Shell’s profits of nearly $7.6 billion are the group’s best ever for a quarter and $1.5 billion more than BP, yet the overwhelming reaction from analysts is one of disappointment.
They point out that over the past seven years, Shell has beaten forecasts by an average of 4.6 per cent. Once $660 million of one-off gains are stripped out of today’s figures, Shell has only beaten expectations by a modest 2 per cent.
It is true to say that Shell has benefited from a sector-wide surge in refining margins — caused ironically by BP’s refining shutdowns in the US. The more capacity BP has been forced to take off the market, the more gasoline prices have climbed.

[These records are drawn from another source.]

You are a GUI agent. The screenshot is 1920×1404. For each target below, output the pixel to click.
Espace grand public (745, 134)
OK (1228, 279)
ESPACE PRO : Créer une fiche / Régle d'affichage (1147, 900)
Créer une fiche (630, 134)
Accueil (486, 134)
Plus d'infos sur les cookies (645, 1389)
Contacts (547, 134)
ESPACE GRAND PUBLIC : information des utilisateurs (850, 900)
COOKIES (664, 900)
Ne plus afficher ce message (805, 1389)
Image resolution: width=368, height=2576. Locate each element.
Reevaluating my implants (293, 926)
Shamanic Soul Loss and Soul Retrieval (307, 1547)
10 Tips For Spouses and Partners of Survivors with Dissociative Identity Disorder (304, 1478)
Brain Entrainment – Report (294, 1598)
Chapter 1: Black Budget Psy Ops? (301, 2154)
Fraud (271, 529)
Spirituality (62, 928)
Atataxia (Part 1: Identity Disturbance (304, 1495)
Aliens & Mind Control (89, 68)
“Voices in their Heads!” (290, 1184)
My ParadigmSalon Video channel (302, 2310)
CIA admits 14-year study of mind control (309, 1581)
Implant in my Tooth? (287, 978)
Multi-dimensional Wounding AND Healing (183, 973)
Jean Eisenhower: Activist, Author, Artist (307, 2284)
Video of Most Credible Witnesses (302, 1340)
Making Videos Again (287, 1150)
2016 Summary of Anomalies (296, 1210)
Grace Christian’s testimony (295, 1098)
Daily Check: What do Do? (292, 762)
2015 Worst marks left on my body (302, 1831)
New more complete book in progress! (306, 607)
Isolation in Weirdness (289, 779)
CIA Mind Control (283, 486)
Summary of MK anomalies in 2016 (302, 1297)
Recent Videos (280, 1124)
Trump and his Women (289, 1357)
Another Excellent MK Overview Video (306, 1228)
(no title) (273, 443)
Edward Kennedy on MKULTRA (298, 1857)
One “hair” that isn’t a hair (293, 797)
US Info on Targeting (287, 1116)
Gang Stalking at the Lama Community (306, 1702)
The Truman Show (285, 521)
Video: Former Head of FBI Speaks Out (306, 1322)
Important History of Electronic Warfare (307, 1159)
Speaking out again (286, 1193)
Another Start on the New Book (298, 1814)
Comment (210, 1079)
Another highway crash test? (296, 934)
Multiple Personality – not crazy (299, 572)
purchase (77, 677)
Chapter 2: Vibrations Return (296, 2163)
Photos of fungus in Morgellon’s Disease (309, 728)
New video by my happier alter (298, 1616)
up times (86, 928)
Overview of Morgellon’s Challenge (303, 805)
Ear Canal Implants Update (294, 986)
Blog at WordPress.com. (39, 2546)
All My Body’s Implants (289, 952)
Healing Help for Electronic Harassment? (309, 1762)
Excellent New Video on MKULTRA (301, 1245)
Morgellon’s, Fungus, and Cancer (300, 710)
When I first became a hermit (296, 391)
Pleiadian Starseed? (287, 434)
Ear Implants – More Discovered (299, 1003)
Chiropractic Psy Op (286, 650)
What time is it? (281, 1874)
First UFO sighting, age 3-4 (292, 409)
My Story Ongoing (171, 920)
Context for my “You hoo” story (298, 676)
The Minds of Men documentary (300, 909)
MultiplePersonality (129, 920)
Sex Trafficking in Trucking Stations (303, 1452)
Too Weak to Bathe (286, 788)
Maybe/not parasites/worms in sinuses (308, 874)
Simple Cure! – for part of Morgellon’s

Shell has also disappointed on production and continuing turmoil in Nigeria means the group may only reach the bottom of its targeted output range of 3.3 million barrels a day this year.
The City always looks forward, but it is important to remember where Shell has come from. Just three years ago, it was mired in the reserves scandal that catapulted Mr van der Veer to power. He has since increased the exploration budget to $2 billion a year, and invested far more in new technologies. Shell is better placed than BP on liquefied natural gas and has a leading position in oil sands.
That is not to ignore the hole in its production pipeline — Shell’s output is 600,000 barrels a day less than BP’s — it needs to fill. And like other oil “super-majors”, its shares continue to suffer from a conglomerate discount. But at £20.47, or 10.8 times current-year earnings, the City has more reason to be sure of Shell than it has for some time.